Gas Fracking Spurs Oil Rush

Hydraulic fracturing has made natural gas so plentiful and cheap in the United States that rig operators are opting to drill for oil, a BP economist said in Chicago last night.
In 2011 the United States passed Russia as the world's largest producer of natural gas, said Mark Finley, BP's general manager for global energy markets. But because the U.S. lacks sufficient facilities to liquefy and ship natural gas, most of that gas enters the domestic market.
"If you had a rig in the United States would you be looking for expensive oil or inexpensive gas?" Finley asked about 75 people gathered at the University of Chicago's downtown Gleacher Center. "Maybe I'm just a pointy-headed economist, but I'd be looking for the expensive one."

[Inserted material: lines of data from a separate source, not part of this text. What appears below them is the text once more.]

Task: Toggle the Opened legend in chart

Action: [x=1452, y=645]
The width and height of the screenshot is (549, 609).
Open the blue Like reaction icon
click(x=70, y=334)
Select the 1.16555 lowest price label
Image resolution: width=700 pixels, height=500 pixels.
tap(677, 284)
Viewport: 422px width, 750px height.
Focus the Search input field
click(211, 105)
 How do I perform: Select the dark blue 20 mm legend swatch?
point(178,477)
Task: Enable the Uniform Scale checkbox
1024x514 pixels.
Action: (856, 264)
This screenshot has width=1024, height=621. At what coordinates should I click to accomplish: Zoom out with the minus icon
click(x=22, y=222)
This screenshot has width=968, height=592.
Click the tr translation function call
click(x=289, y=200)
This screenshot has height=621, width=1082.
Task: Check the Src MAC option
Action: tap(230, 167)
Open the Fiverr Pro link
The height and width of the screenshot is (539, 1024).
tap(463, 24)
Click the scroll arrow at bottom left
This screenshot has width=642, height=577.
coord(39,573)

As a result, in 2011 the United States had the largest increase in oil production of any nation outside of OPEC. And the OPEC nations increased production largely in response to the disruption of Libya's oil industry, and only after the U.S. and the International Energy Agency threatened to release strategic reserves.
"For the first time in several decades, the majority of rigs in the U.S. are drilling for oil," Finley said. "We've seen a massive turnaround in drilling activity. We see that three-quarters of U.S. rigs are now drilling for oil, and we can see that just three years ago, that scenario was completely reversed."
Supply has also surpassed demand for oil, however, in part because of consumer response to high oil prices: "This is just you putting pressure at the pump, by putting the Hummer company out of business and buying Priuses," Finley said.
The U.S. produced 651.3 billion cubic meters of natural gas in 2011, compared to 607 in Russia, the only other nation that comes close, according to BP's Statistical Review of World Energy June 2012. The U.S. is responsible for about half of the worldwide increase in gas production.
Although U.S. industries are preparing to export natural gas to world markets, those developments lag behind gas production.
"The U.S. doesn't have the capacity to export natural gas so it has to be absorbed within the U.S. domestic marketplace."
The U.S. produced 7,841 thousands barrels of oil per day, according to BP's review, about a million barrels per day more than it did five years ago, with the production trend likely to continue. Saudi Arabia, the world leader, produced 11,161 thousand barrels per day in 2011.
Finley's appearance was sponsored by the Energy Policy Institute at Chicago and Young Professionals in Energy.